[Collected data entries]
Start of Block

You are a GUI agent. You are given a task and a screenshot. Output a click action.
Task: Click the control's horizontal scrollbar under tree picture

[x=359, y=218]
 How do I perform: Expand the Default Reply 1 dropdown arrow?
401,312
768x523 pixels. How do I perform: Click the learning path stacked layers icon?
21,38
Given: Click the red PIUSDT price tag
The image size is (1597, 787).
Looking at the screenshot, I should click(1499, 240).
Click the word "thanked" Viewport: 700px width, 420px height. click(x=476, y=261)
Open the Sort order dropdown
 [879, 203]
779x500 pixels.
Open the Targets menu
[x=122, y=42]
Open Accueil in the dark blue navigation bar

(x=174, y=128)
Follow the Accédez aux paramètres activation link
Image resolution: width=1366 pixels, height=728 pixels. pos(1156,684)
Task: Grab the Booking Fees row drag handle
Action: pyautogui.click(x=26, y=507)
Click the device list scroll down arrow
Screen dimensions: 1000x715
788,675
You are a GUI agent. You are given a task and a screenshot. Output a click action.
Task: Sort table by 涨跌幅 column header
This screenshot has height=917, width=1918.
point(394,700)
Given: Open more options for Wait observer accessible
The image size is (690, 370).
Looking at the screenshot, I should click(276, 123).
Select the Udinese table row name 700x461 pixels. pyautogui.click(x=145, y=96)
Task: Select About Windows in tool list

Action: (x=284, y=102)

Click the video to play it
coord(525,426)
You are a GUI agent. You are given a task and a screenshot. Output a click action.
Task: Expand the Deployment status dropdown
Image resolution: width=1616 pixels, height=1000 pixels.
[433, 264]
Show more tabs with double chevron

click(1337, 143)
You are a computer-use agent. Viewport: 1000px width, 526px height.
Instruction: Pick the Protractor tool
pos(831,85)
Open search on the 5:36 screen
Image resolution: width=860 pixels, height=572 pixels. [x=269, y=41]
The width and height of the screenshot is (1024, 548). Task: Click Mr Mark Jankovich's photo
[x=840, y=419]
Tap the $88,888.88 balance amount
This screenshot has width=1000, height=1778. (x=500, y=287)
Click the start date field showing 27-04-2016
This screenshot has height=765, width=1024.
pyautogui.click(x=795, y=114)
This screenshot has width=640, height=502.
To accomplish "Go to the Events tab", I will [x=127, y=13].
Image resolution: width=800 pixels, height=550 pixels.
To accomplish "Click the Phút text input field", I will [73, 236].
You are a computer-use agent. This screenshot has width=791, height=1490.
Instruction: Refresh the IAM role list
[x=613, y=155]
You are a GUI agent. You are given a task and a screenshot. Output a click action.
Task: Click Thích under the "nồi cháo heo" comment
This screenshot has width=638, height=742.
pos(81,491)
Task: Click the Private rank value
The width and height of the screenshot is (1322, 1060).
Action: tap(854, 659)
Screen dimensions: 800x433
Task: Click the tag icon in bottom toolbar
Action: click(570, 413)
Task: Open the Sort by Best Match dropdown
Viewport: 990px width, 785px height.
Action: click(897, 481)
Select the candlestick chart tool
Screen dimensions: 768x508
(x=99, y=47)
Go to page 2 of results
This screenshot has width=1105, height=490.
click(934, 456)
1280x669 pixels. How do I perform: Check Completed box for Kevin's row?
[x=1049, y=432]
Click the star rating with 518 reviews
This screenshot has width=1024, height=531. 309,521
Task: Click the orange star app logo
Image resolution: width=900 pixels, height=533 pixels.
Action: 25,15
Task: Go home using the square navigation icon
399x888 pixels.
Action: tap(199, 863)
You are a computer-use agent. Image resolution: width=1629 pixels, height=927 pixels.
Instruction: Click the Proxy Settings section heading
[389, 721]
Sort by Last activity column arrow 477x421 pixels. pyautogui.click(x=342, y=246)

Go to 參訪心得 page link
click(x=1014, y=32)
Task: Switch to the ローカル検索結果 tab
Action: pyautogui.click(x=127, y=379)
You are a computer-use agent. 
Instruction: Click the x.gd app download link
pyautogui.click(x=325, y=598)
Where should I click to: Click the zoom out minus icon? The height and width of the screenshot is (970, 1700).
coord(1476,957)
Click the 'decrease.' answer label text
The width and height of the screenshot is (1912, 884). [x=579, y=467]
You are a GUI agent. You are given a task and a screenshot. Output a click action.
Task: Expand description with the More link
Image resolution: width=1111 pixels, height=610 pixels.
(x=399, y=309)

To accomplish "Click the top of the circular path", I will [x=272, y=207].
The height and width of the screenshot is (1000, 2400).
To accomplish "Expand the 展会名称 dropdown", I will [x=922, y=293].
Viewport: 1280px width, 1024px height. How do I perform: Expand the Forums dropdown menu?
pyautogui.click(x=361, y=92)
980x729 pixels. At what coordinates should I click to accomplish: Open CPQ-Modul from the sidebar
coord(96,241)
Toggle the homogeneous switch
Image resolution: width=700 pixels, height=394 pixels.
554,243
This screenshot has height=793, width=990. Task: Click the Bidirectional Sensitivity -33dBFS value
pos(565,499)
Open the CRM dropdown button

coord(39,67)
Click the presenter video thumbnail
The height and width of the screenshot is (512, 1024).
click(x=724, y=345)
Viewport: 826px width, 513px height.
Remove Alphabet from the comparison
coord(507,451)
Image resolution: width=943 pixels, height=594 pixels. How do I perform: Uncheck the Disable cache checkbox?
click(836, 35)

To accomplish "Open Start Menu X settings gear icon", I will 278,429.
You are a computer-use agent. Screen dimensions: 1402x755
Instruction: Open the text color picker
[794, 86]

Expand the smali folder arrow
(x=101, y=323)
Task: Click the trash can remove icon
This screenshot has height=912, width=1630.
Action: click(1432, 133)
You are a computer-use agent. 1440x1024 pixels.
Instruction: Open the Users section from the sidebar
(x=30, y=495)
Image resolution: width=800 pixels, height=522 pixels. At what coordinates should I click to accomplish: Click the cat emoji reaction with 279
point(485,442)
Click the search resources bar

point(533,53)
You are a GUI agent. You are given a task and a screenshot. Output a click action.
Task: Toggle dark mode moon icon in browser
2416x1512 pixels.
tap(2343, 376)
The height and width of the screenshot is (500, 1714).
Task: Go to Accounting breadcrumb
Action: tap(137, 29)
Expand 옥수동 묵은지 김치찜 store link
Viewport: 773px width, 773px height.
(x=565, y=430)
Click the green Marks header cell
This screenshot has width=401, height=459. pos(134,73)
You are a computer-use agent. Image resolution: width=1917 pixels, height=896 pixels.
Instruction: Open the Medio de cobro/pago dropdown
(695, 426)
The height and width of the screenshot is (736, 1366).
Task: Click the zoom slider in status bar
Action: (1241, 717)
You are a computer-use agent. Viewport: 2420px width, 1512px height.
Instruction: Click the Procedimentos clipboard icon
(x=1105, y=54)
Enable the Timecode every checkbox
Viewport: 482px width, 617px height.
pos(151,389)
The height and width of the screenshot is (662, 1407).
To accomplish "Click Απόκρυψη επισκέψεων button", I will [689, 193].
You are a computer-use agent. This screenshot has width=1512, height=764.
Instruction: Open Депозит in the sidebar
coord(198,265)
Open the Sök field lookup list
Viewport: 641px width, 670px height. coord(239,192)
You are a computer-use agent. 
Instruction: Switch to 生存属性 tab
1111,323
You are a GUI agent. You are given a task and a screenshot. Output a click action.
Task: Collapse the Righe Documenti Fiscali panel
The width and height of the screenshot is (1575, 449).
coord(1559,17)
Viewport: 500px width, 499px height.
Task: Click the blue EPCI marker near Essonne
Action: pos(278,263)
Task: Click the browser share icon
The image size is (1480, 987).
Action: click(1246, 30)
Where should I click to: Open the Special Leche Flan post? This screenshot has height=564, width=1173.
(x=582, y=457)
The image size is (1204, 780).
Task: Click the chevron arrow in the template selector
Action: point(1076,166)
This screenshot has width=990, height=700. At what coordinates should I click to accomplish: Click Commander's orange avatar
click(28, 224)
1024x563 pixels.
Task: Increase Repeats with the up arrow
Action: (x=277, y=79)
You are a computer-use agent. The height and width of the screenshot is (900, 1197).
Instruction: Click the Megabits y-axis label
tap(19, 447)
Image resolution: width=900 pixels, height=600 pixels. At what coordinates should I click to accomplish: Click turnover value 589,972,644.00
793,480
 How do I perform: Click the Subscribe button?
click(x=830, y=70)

End of Block

__Try it__:
Exact copies of the lines from the one holding "Open the Sök field lookup list" through the last line above, and only those, make up the answer.

__Result__:
Open the Sök field lookup list
Viewport: 641px width, 670px height. coord(239,192)
You are a computer-use agent. 
Instruction: Switch to 生存属性 tab
1111,323
You are a GUI agent. You are given a task and a screenshot. Output a click action.
Task: Collapse the Righe Documenti Fiscali panel
The width and height of the screenshot is (1575, 449).
coord(1559,17)
Viewport: 500px width, 499px height.
Task: Click the blue EPCI marker near Essonne
Action: pos(278,263)
Task: Click the browser share icon
The image size is (1480, 987).
Action: click(1246, 30)
Where should I click to: Open the Special Leche Flan post? This screenshot has height=564, width=1173.
(x=582, y=457)
The image size is (1204, 780).
Task: Click the chevron arrow in the template selector
Action: point(1076,166)
This screenshot has width=990, height=700. At what coordinates should I click to accomplish: Click Commander's orange avatar
click(28, 224)
1024x563 pixels.
Task: Increase Repeats with the up arrow
Action: (x=277, y=79)
You are a computer-use agent. The height and width of the screenshot is (900, 1197).
Instruction: Click the Megabits y-axis label
tap(19, 447)
Image resolution: width=900 pixels, height=600 pixels. At what coordinates should I click to accomplish: Click turnover value 589,972,644.00
793,480
 How do I perform: Click the Subscribe button?
click(x=830, y=70)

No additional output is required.